I think we need some common definitions of the different pieces of the 
system here.
I'll try to introduce these definitions as I step through the Save KAR 
process.

The save process for a KAR is:
1)  User initiates the save via a gui action (preferably a subclass of 
ExportArchiveAction)
or a save is programmatically done by some code somewhere
let's call this the "Save Context"
  perhaps it's a right click on an actor on the canvas
  or a user selects "File->Save Archive" from the main menu
  or right clicking on a set of WorkflowRuns in the Workflow Run Manager
  or at the end of an execution of a workflow on a server a program 
saves the results to a KAR file
2) The save context adds some NamedObjs to the SaveKAR object
   Let's call the objects in this list the "Save Initiator Objects"
   My proposal is that we only allow ComponentEntities to be "Save 
Initiator Objects" to make it more
     obvious to the developer how to use the system
   (currently any NamedObj is allowed which has lead to people just 
trying to add everything they want in the KAR at this stage)
3) The SaveKAR object then calls the save method of all KAREntryHandlers 
that have been
   registered in the system by different modules, passing to the save 
method the "Save Initiator List"
   (actually at the moment it passes one LSID at a time to the save 
method, looping through all the EntryHandlers for each object in the 
Initiator List, probably we should just be passing in the whole list of 
initiators to the save method and only calling each EntryHandler once)
4) Each KAREntryHandler generates a list of KAREntries that should be 
saved in the KAR file based
  on this Save Initiator list of objects that it received
  (and based on any information generated in the Save Context, e.g. a 
user specified selection of WorkflowRuns)
5) The SaveKAR object then builds and saves the KAR.  It includes all of 
the KAREntries that were returned
   by the KAREntryHandlers and nothing more. 
   It also adds all the KAREntries to the Cache after the save has 
succeeded (provided the kar was saved in a local repository)

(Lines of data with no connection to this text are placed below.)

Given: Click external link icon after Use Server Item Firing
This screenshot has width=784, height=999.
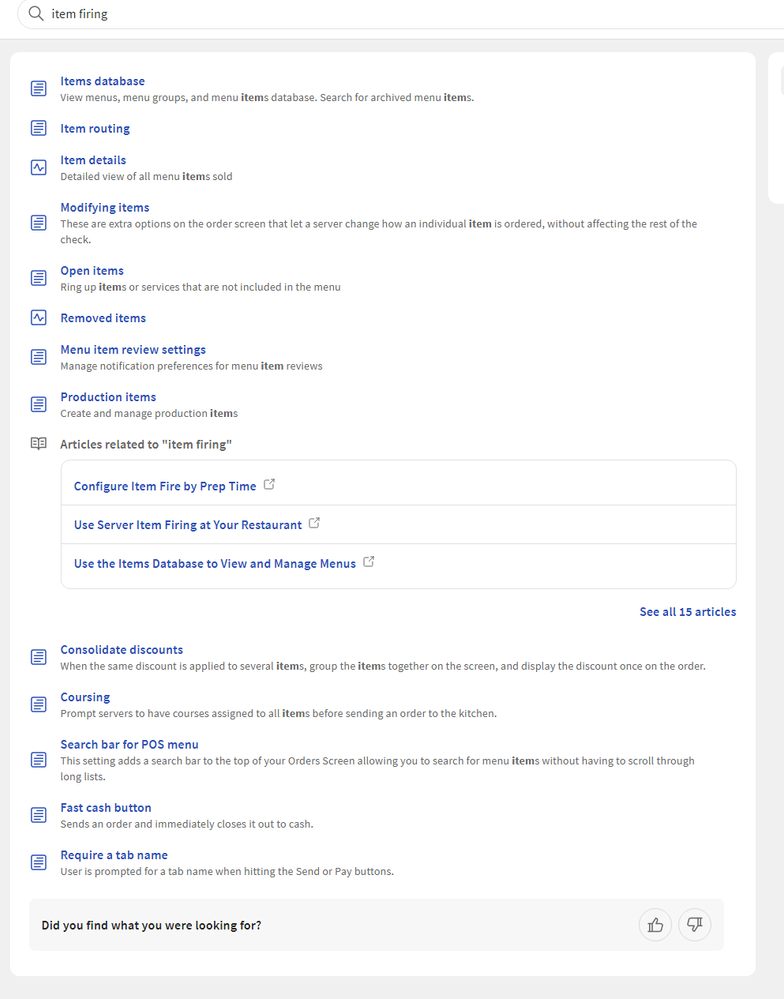Looking at the screenshot, I should pos(315,523).
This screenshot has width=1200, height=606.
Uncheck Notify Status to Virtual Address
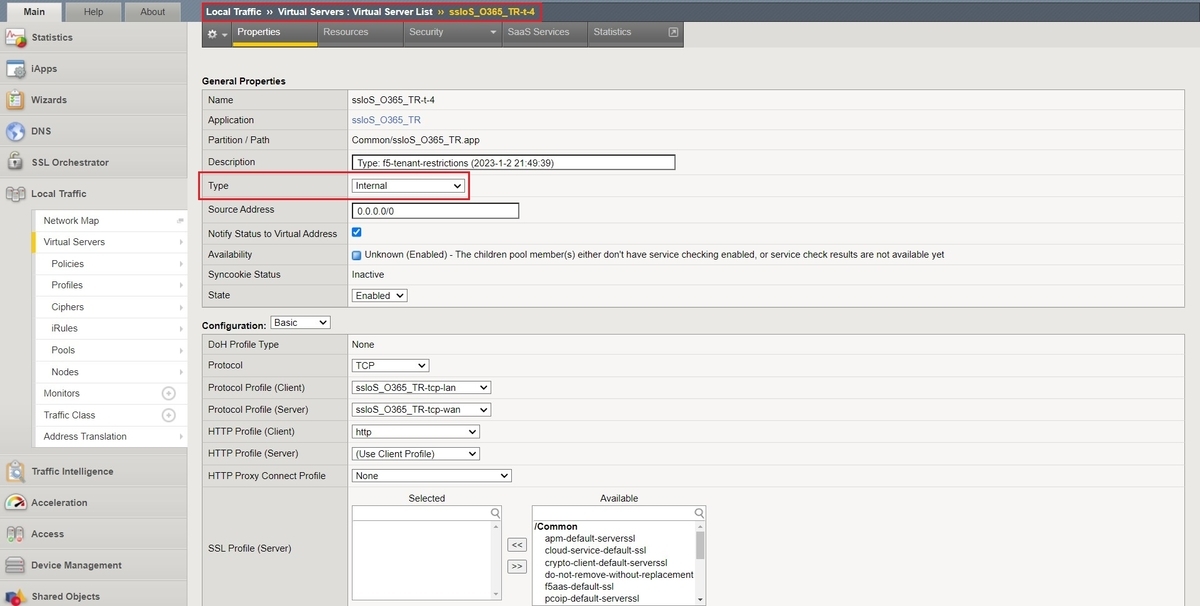point(356,232)
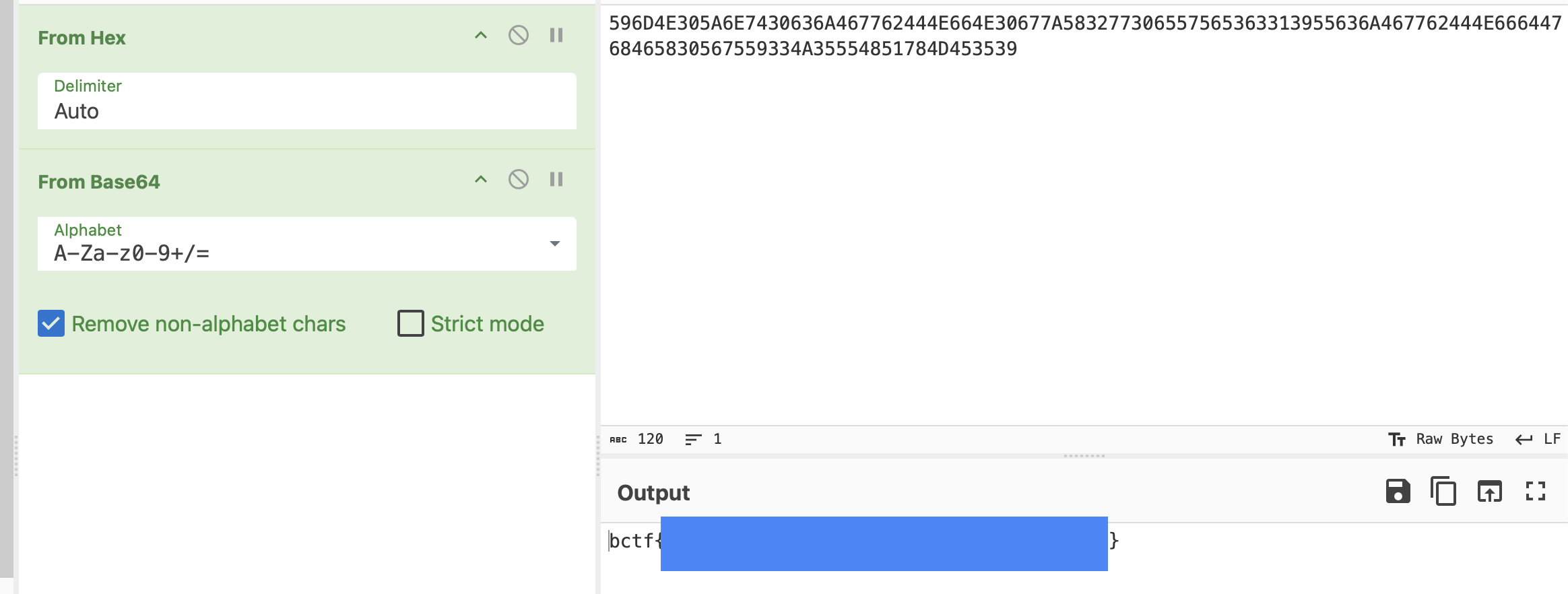This screenshot has width=1568, height=594.
Task: Click the From Base64 operation title
Action: 99,182
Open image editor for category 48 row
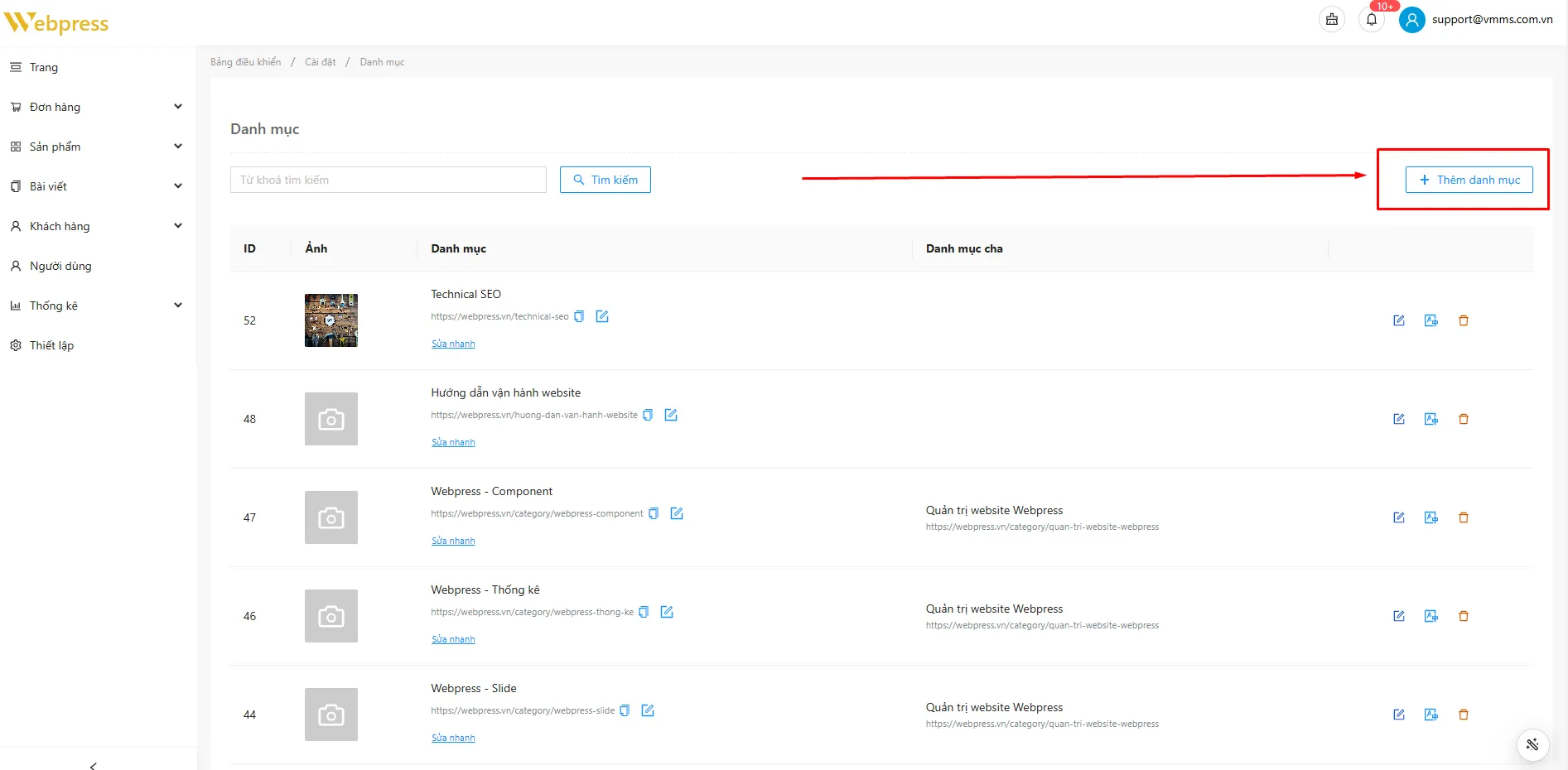The height and width of the screenshot is (770, 1568). [x=1430, y=419]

You see here that the "Save Context" and the "EntryHandler" are things 
that exist in whatever module they are defined in and only the
SaveKAR object is in the core.  By going through all the Handlers in 
this way we can have many modules contributing objects to the KAR 
without knowledge of what the other modules are doing.  In some cases 
however the modules are tightly coupled, for example a ROML and a RIO 
are really associated with a WorkflowRun which is in turn associated 
with a Workflow.  So this may bring up the need for a more tiered 
approach that may need to call the EntryHandlers on multiple passes.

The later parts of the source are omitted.